To properly answer this question, the most common types of failures to which these systems are exposed needs to be understood:
- An entire node is dropped from the network (due to hardware problems or by choice).
- A node permanently loses its entire disk.
- A node loses some disk sectors but not the entire disk.
These three types of data loss are quite different and to understand them completely, it is important to comprehend the frequency of each event to inform storage networks how they can be optimized. Partial disk failures have become exceedingly rare with modern HDDs, and especially SSDs, meaning that the most frequent sources of data loss are situations where the entirety of the node’s data suddenly becomes unavailable. Therefore, data loss prevention mechanisms should be optimized to deal with entire-node-loss cases (i.e., the first two types of failures) as the highest priority, and partial-data-loss cases as the lowest priority. There are two industry standard mechanisms for data loss prevention:: replication and error-correcting codes..
One of the most common and well-known answers to the challenge of building reliable systems from unreliable components is replication. When something is important, it is replicated, so that if there is a failure in one part, the other can be used instead. Replication is so effective that it is used in mission-critical systems such as spacecrafts and nuclear power plants.
The same idea can be used for storage networks. Let’s imagine a large dataset that needs to be stored over 20 nodes. Then, we want to replicate this dataset into 5 copies so that we can tolerate multiple node failures. The replicated dataset wil require a total of 5x20=100 nodes. The first copy will be placed on nodes 1-20, the second copy on nodes 21-40 and so on until the last copy is stored on nodes 81-100. This way, even if some of those computers go down, the data can still be downloaded from other replicas. But replication still has two significant drawbacks: (1) with N replicas, the actual data is only 1/N of the total raw space used, and (2) if computers 1, 21, 41, 61, and 81 in this example fail, the data is still lost.

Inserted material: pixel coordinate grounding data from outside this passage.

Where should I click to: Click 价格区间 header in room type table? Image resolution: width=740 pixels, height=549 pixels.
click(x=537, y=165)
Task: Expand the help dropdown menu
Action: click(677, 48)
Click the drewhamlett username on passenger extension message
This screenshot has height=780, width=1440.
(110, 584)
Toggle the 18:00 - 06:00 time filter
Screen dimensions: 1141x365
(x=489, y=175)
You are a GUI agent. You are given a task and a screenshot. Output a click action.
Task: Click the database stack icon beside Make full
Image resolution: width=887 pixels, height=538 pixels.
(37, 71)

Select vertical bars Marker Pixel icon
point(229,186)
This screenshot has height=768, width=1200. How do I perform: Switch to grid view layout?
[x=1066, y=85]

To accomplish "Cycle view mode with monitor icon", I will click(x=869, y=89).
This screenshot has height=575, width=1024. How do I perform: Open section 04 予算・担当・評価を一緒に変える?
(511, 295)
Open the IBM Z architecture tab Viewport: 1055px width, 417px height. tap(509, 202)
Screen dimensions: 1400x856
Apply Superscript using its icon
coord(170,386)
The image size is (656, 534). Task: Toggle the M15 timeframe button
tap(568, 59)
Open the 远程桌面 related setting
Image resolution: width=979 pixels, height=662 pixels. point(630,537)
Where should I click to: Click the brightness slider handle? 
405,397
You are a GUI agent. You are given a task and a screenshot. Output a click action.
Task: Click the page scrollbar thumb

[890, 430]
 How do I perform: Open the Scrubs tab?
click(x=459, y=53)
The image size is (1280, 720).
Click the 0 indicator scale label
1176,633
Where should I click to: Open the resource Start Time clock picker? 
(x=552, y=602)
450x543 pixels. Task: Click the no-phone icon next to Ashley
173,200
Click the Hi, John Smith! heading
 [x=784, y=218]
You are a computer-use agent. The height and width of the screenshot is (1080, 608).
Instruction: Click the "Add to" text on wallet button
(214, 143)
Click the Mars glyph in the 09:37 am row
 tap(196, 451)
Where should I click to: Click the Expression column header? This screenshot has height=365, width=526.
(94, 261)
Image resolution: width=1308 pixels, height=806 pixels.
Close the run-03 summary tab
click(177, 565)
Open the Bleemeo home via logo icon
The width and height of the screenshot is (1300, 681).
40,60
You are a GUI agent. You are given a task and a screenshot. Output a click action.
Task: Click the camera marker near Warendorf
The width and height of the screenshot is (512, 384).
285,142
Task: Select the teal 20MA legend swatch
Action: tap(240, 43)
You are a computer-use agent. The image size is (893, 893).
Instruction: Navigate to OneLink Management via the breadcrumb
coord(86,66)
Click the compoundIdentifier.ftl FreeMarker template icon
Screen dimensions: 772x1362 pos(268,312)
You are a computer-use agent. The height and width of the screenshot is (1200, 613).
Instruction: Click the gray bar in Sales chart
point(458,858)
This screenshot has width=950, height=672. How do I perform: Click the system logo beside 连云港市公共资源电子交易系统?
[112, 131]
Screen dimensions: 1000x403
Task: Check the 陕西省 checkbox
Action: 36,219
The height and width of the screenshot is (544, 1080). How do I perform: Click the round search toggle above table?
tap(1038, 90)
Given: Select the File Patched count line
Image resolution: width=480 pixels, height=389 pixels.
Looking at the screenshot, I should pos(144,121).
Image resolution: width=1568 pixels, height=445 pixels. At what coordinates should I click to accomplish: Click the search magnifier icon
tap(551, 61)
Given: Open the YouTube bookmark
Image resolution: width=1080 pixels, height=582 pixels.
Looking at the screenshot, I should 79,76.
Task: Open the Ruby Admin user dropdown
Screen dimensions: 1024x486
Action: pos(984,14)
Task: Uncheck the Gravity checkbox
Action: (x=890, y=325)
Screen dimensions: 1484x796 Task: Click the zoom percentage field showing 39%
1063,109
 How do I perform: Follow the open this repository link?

These drawbacks mean that data replication has a huge overhead on the space used, yet is not very reliable in terms of how many nodes can be lost before data begins to be lost. A more efficient and reliable data loss prevention mechanism can be used instead: error-correcting codes.
Error-correcting codes (ECC) are used to store data in unreliable environments. There are many different types of ECC. RAID-5 and RAID-6 are simple ECC schemas allowing recovery from one or two lost nodes. A more advanced scheme, Reed-Solomon (RS), allows the recovery of many more failed nodes. At a high level, RS coding works as follows:
- A dataset is divided into K blocks of equal size, called data blocks.
- RS coding computes other M blocks of the same size, called parity blocks.
- The original dataset can be restored from any K blocks of those K+M blocks!
How does this compare to replication? From the previous data replication example with 100 nodes, RS coding could be implemented to use 20% of the raw data space. This means 20 nodes would store the raw data (K=20) and 80 nodes would store parity blocks (M=80). Any 80 nodes out of the 100 could be lost and the original dataset could still be recovered. With replication, in the worst case, 5 node losses (1, 21, 41, 61, 81) would render the dataset unavailable, however with RS coding (K=20, M=80), the system could tolerate the loss of any 80 nodes. That is, it could tolerate up to 20 times more losses than replication with the same number of nodes.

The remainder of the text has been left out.